Question

An electrical water \((k=0.61 \mathrm{~W} / \mathrm{m} \cdot \mathrm{K})\) heater uses natural convection to transfer heat from a \(1-\mathrm{cm}\)-diameter by \(0.65\)-m-long, \(110 \mathrm{~V}\) electrical resistance heater to the water.
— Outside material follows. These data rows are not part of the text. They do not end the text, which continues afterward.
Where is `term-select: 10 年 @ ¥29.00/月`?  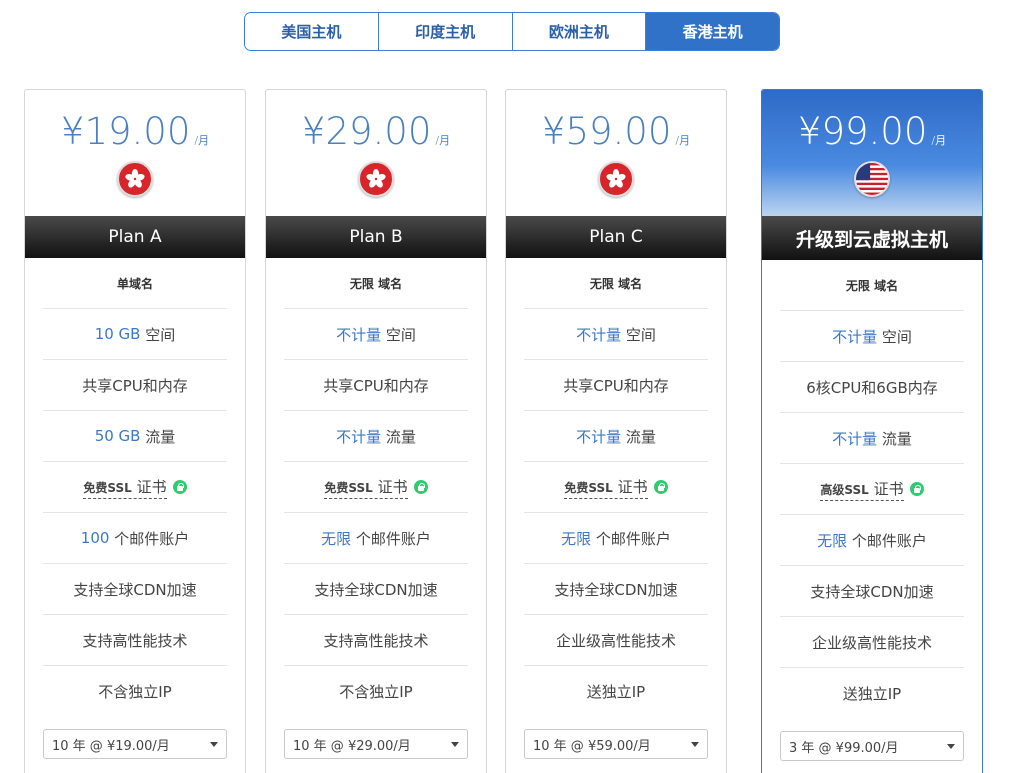
term-select: 10 年 @ ¥29.00/月 is located at coordinates (376, 744).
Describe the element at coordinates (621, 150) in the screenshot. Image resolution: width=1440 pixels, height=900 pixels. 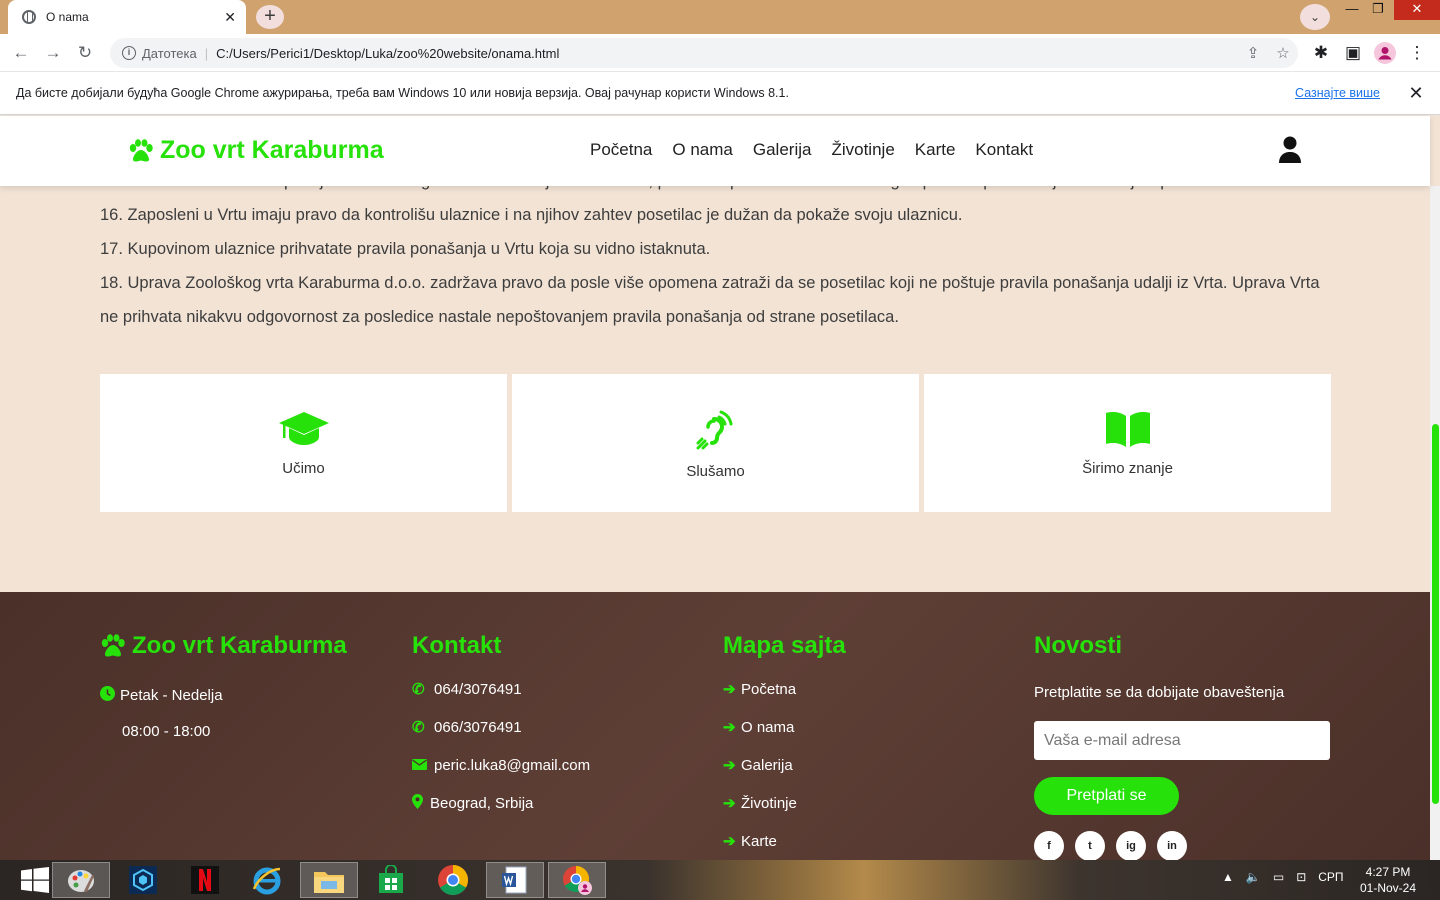
I see `nav-pocetna: Početna` at that location.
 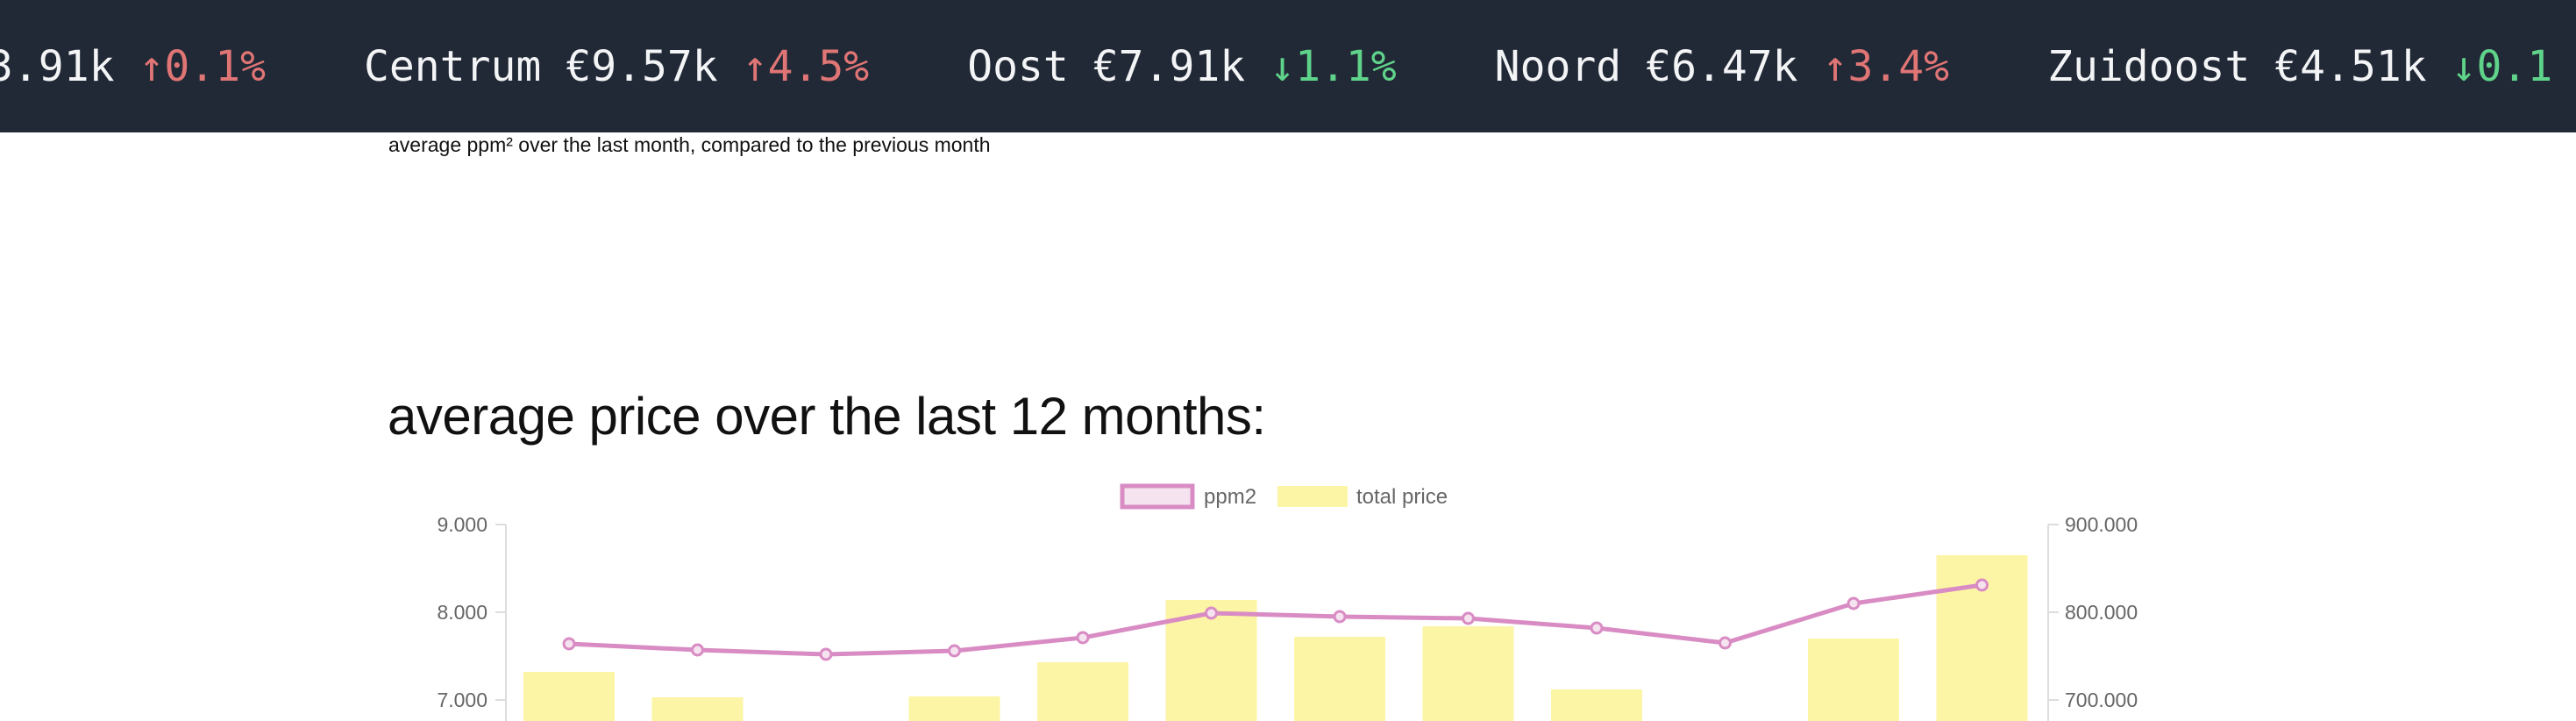 What do you see at coordinates (1169, 66) in the screenshot?
I see `ticker-value: €7.91k` at bounding box center [1169, 66].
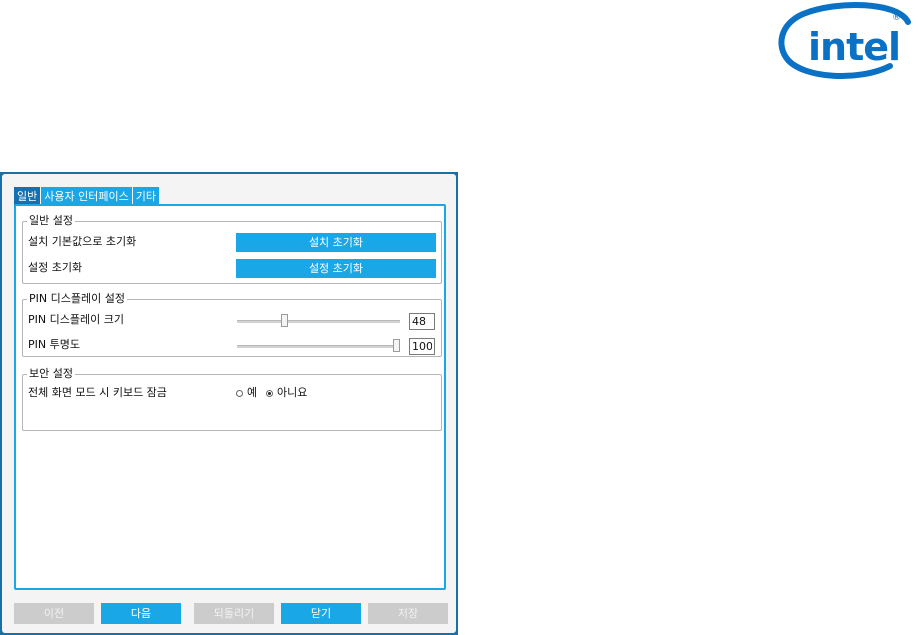 Image resolution: width=918 pixels, height=635 pixels. I want to click on pin-size-input, so click(422, 322).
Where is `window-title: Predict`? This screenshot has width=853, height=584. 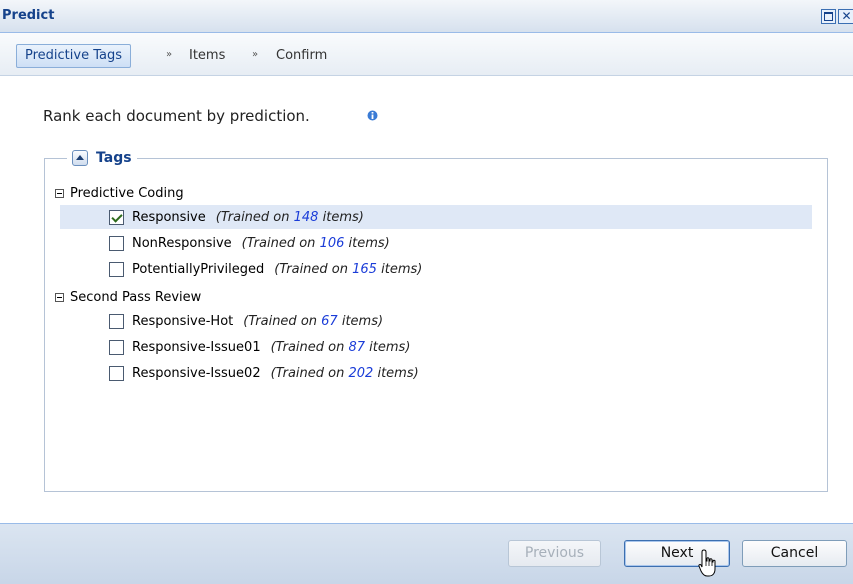
window-title: Predict is located at coordinates (28, 16).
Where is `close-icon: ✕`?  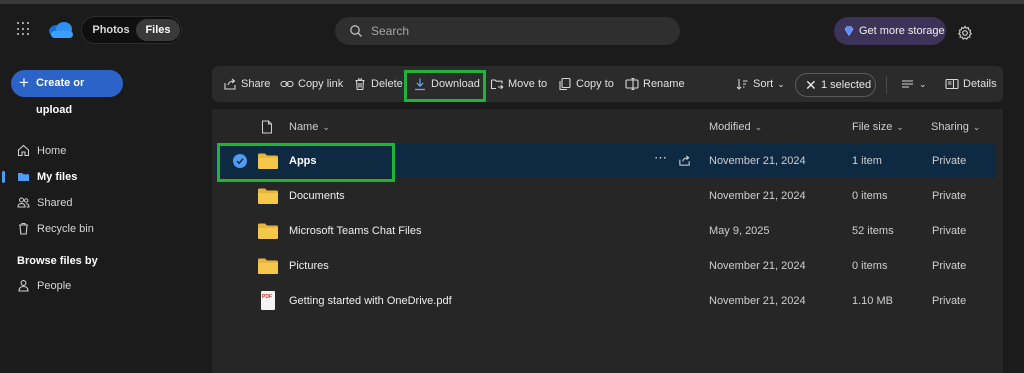 close-icon: ✕ is located at coordinates (811, 85).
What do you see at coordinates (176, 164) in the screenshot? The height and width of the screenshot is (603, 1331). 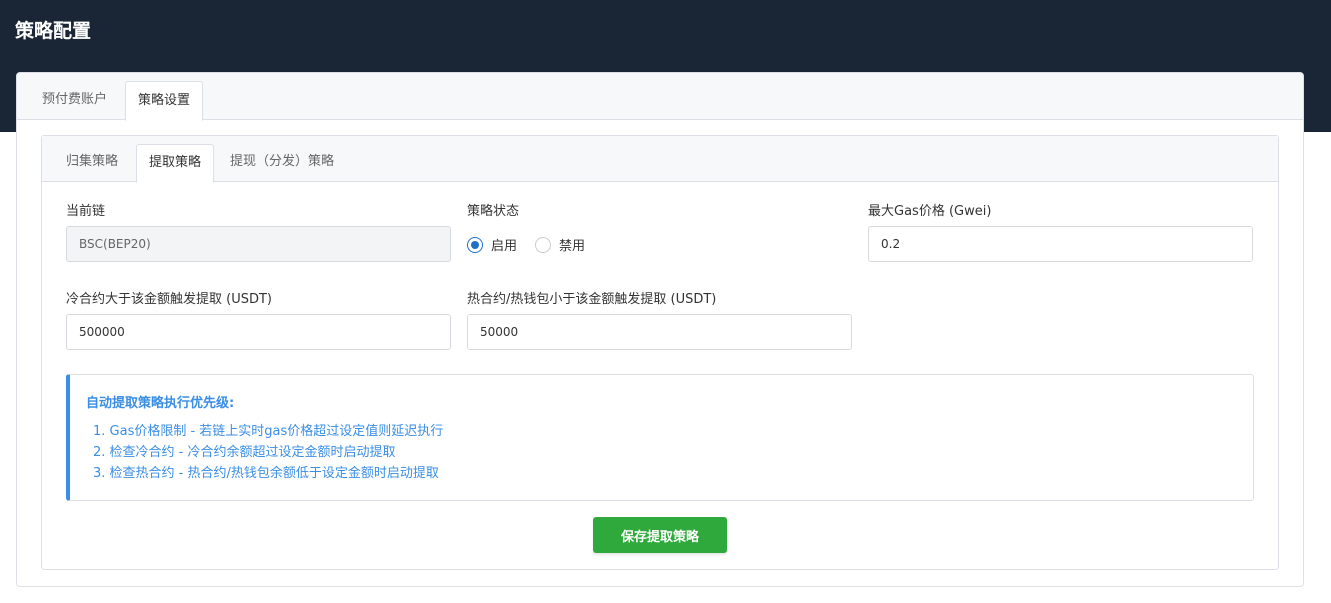 I see `tab-withdraw-strategy: 提取策略` at bounding box center [176, 164].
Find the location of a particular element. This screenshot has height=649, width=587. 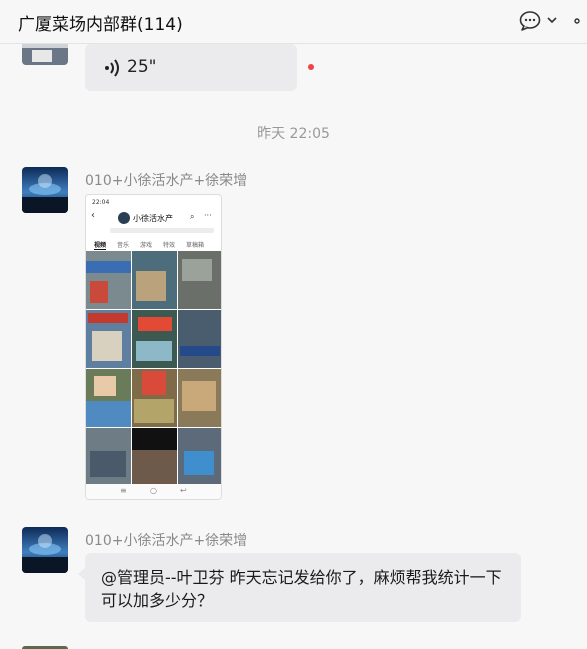

voice-duration: 25" is located at coordinates (142, 67).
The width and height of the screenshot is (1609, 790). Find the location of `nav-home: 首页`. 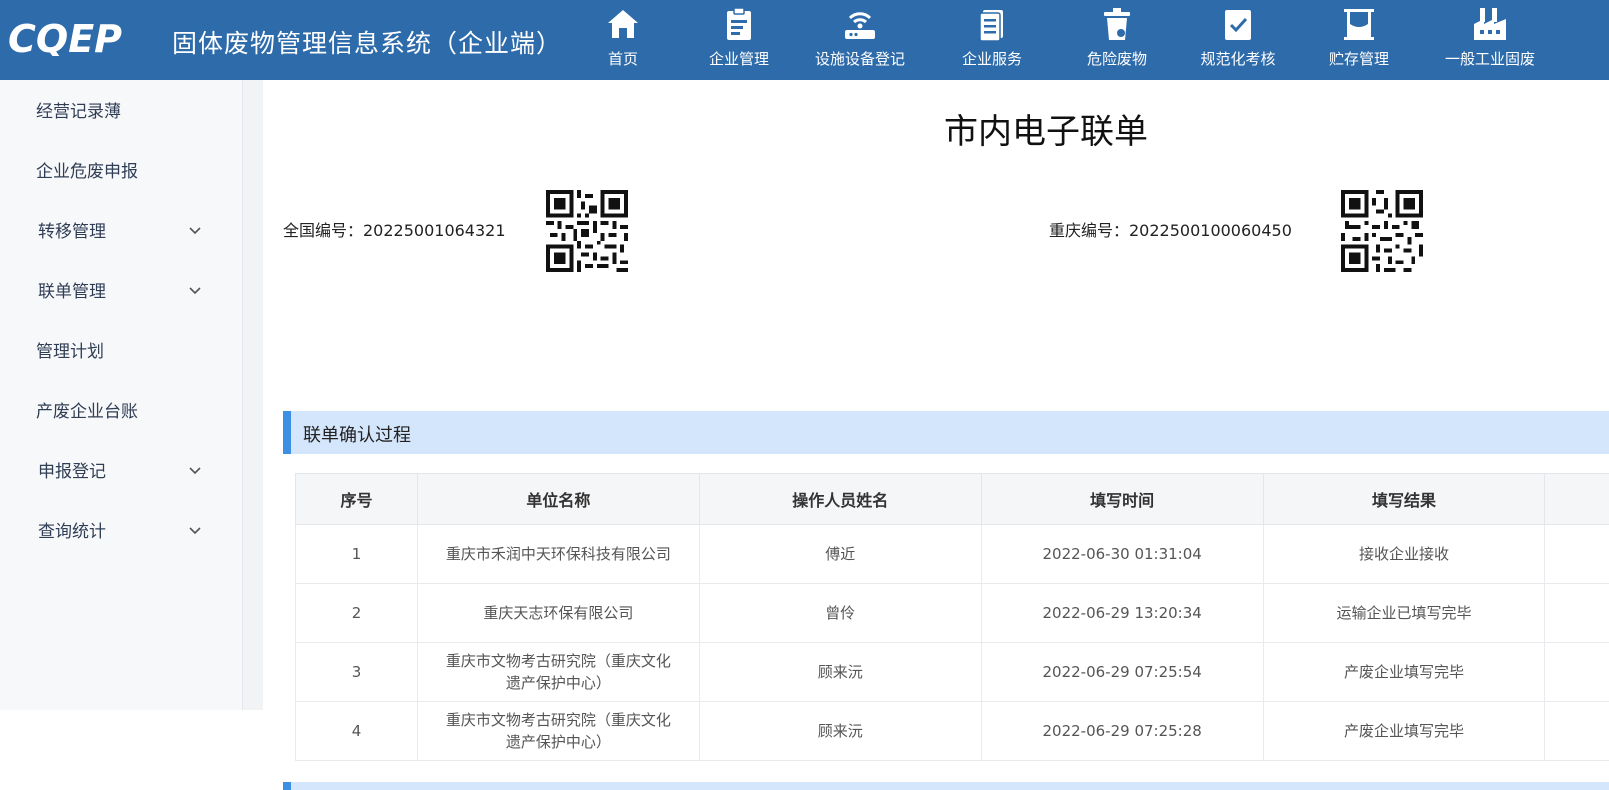

nav-home: 首页 is located at coordinates (623, 40).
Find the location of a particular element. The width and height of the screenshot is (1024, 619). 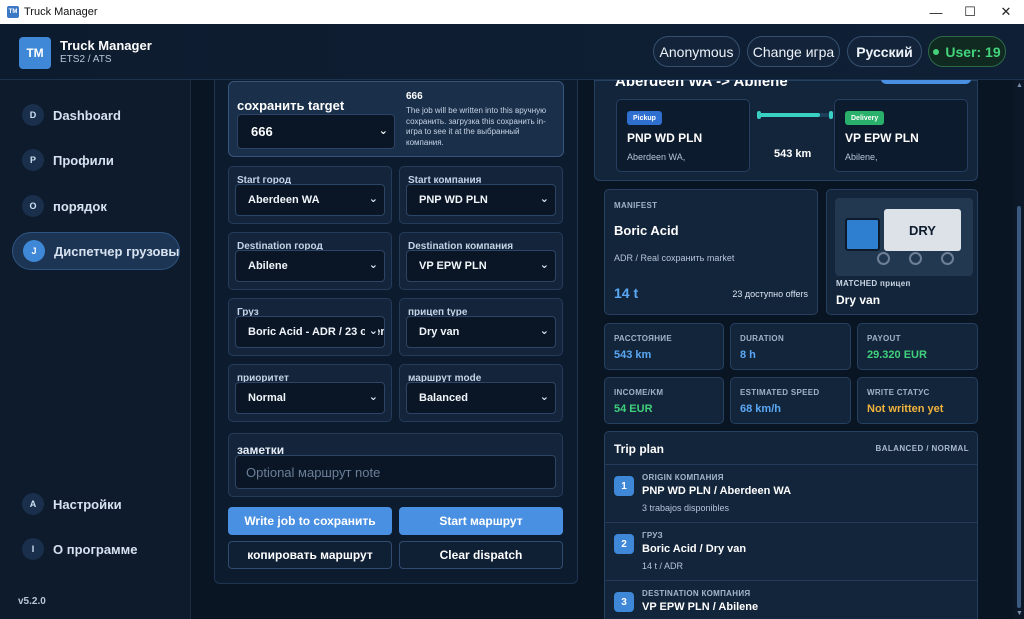

sidebar-item-settings: A Настройки is located at coordinates (100, 504).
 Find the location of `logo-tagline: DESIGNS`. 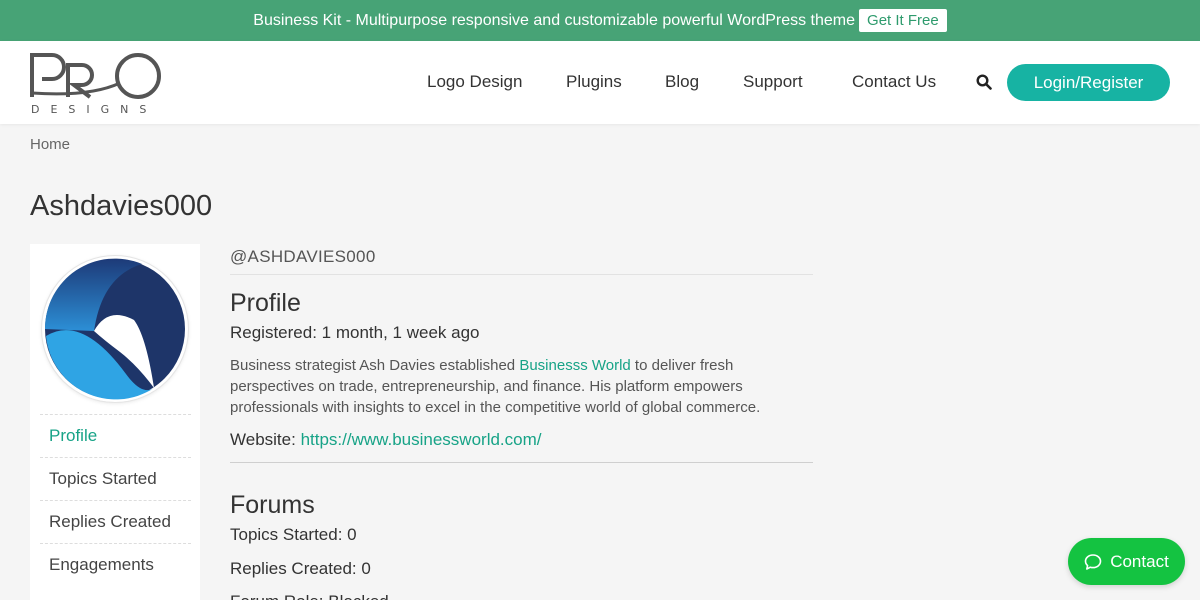

logo-tagline: DESIGNS is located at coordinates (94, 109).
During operation, the surface temperature of this heater is \(120^{\circ} \mathrm{C}\) while the temperature of the water is \(35^{\circ} \mathrm{C}\), and the Nusselt number (based on the diameter) is 6 . Considering only the side surface of the heater (and thus \(A=\pi D L\) ), the current passing through the electrical heating element is (a) \(3.2 \mathrm{~A}\) (b) \(3.7 \mathrm{~A}\) (c) \(4.6 \mathrm{~A}\) (d) \(5.8 \mathrm{~A}\) (e) \(6.6 \mathrm{~A}\)

Short answer

Answer: (d) 5.8 A

Step-by-step solution

Find the heat transfer coefficient (h) using Nusselt number

Using the Nusselt number definition, we can find the heat transfer coefficient (h), where Nu = hd/k: $$ Nu = \frac{hD}{k} $$ Rearrange the equation to solve for h: $$ h = \frac{Nu \cdot k}{D} $$ Plug in the given values (Nu = 6, k = 0.61 W/m·K, D = 0.01 m): $$ h = \frac{6 \cdot 0.61}{0.01} = 366\ \mathrm{W/m^{2}K} $$

Find the heat transfer rate (Q) using heat transfer coefficient

Now, we will find the heat transfer rate (Q) using the formula Q = hAΔT, where A is the surface area and ΔT is the temperature difference: $$ Q = hA \Delta T $$ To find A, we will use the equation for the side surface area of a cylinder (A=πDL): $$ A = \pi \cdot 0.01 \cdot 0.65 = 0.0205\ \mathrm{m^{2}} $$ And \(\Delta T = 120 - 35 = 85^{\circ} \) Now plug in the values of h, A, and ΔT: $$ Q = 366 \cdot 0.0205 \cdot 85 = 641.085\ \mathrm{W} $$

Determine the current using Ohm's Law

Now we can use Ohm's Law (P=IV) to find the current (I), where P is power and V is voltage: $$ I = \frac{P}{V} $$ The given voltage is 110 V. Plug in the values of P and V: $$ I = \frac{641.085}{110} = 5.828\ \mathrm{A} $$ Looking at the given choices, the closest value to 5.828 A is 5.8 A. So, the correct answer is (d) 5.8 A.